Laufen zwei oder mehr Fernwege ein Stück auf derselben Strecke, werden immer alle Fernweg­­markierungen gezeigt.  Wegemarkierungen mit der Raute finden sich in der Regel auf Sicht alle 200 bis 300 m.

Nach Abknicken eines markierten Weges findet sich nach 10 bis 50 m eine Raute als Bestätigungszeichen in der eingeschlagenen Richtung.

Richtungsänderungen werden mit Richtungspfeilen bzw. Raute und Pfeil angegeben.

4) Die Touristischen Wege

Wanderrouten, Themenwege, Prädikatswege … in den vergangenen Jahren sind zahlreiche touristische Wege im Schwarzwald neu geschaffen worden.

Allen gemeinsam ist, dass sie komplett in das Wegenetz des Schwarzwaldvereins integriert sind und in Zusammenarbeit mit den Vereinen vor Ort und dem Wegereferat eingerichtet wurden. Auch für die Betreuung sind die Wegewarte des Ortsvereins zuständig.

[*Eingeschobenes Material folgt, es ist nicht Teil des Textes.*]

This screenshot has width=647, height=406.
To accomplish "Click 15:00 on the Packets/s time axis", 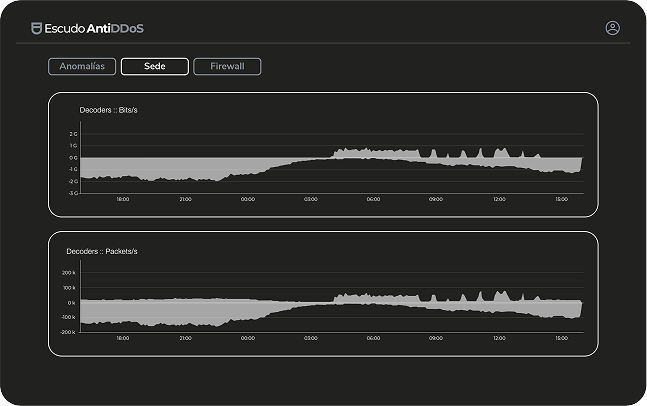I will 561,338.
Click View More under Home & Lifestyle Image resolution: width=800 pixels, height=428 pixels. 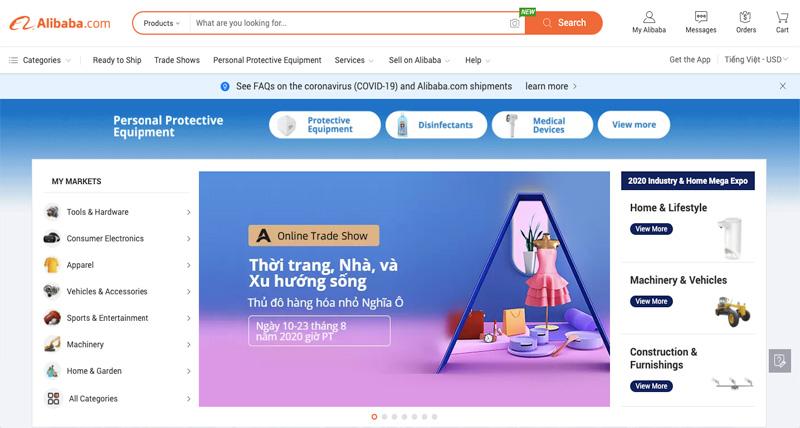[x=651, y=229]

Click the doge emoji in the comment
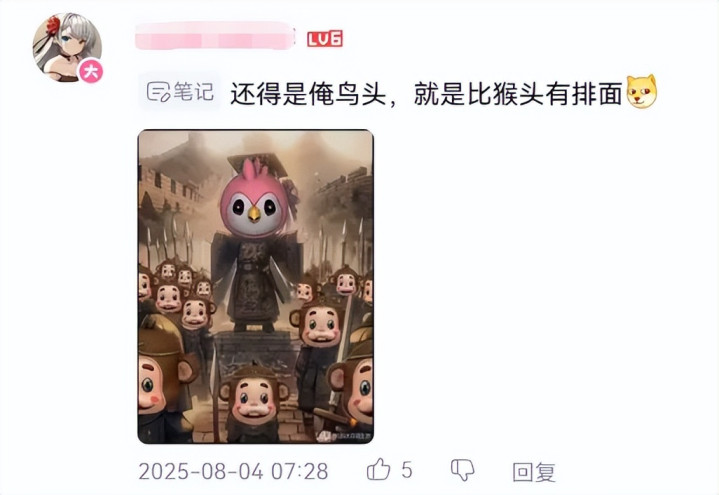tap(642, 92)
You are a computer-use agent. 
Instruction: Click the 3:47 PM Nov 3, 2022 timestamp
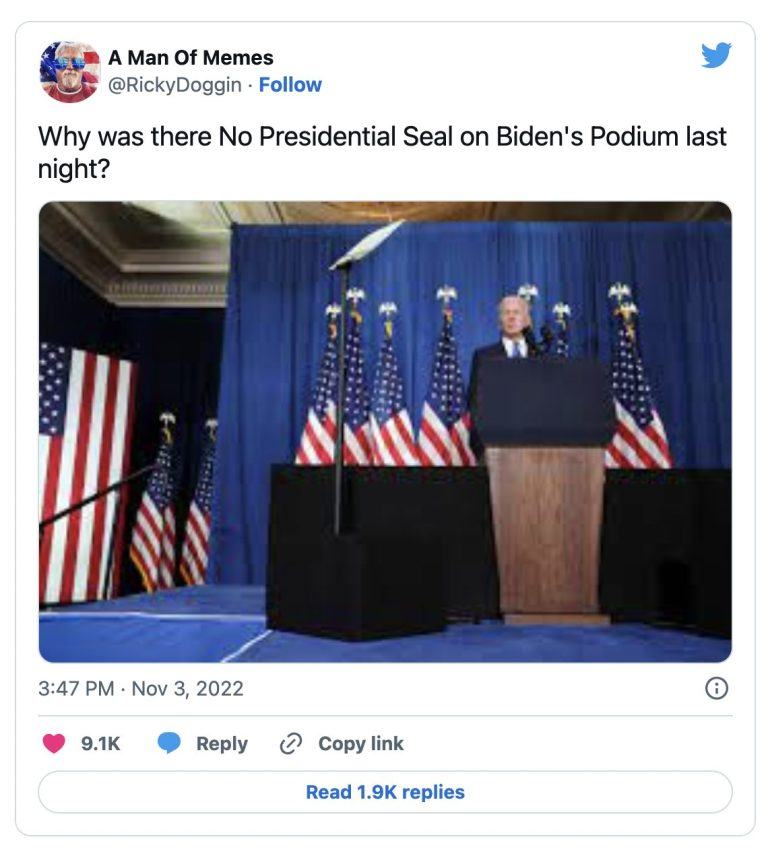[x=140, y=688]
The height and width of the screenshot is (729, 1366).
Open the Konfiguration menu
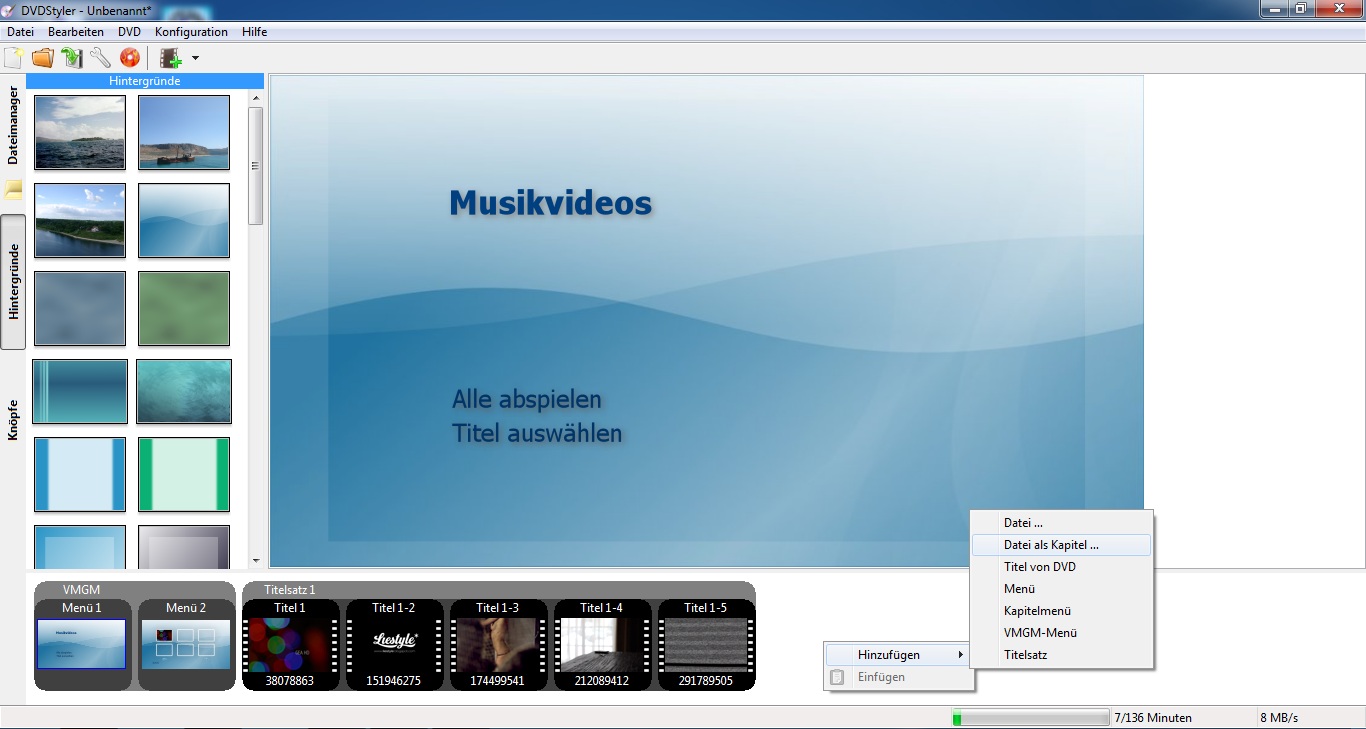pyautogui.click(x=191, y=32)
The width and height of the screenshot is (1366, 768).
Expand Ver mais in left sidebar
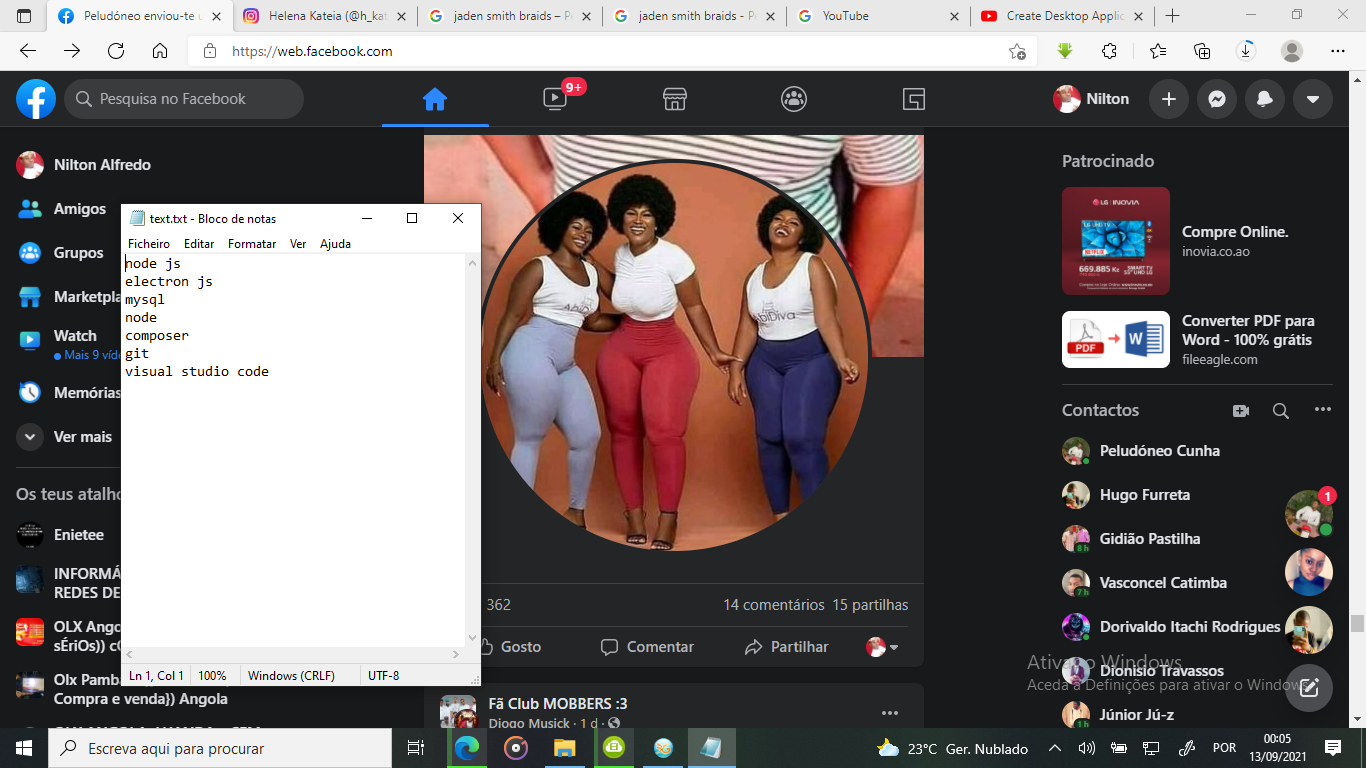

Für touristische Wege gelten einige besondere Regeln.

Touristische Routen

Die touristischen Routen sind am Wegweiserpfosten mit einem kleineren Zusatzschild markiert. Zwischen den Wegweisern leitet die zugeordnete Raute. Das bedeutet: Trägt das Routenschild am Wegweiser z. B. eine blaue Raute, folgt man unterwegs eben dieser Raute bis zum nächsten Wegweiserstandort.

Prädikatswege

Im Schwarzwald gibt es unter anderem zertifizierte Tages- oder Halbtagestouren (Premiumwege = Genießerpfade und Qualitätswege). Das sind Wege, die mit hohem Aufwand optimiert und geprüft sind und so ein besonderes Wandererlebnis garantieren sollen. Beide Kategorien sind mit einem Routenschild mit zwei Zielen ausgestattet. Auch hier ist im Standortfeld die wegweisende Raute angebracht.

Sonderfall Genießerpfade und Qualitätswege

Wegen Anforderungen der Zertifizierung führt bei den Prädikatswegen unterwegs auch das Bollenhut-Zeichen zusätzlich zur Raute.

Wegeflyer: Wanderwege des Schwarzwaldvereins – Natur erfahren, Regionen erwandern, Traditionen erleben.
Faltblatt „Wanderwege des Schwarzwald­vereins“

Der Flyer informiert über die Wegemarkierung im Schwarzwald und zeigt auf einer Übersichtskarte den Verlauf der Fernwanderwege.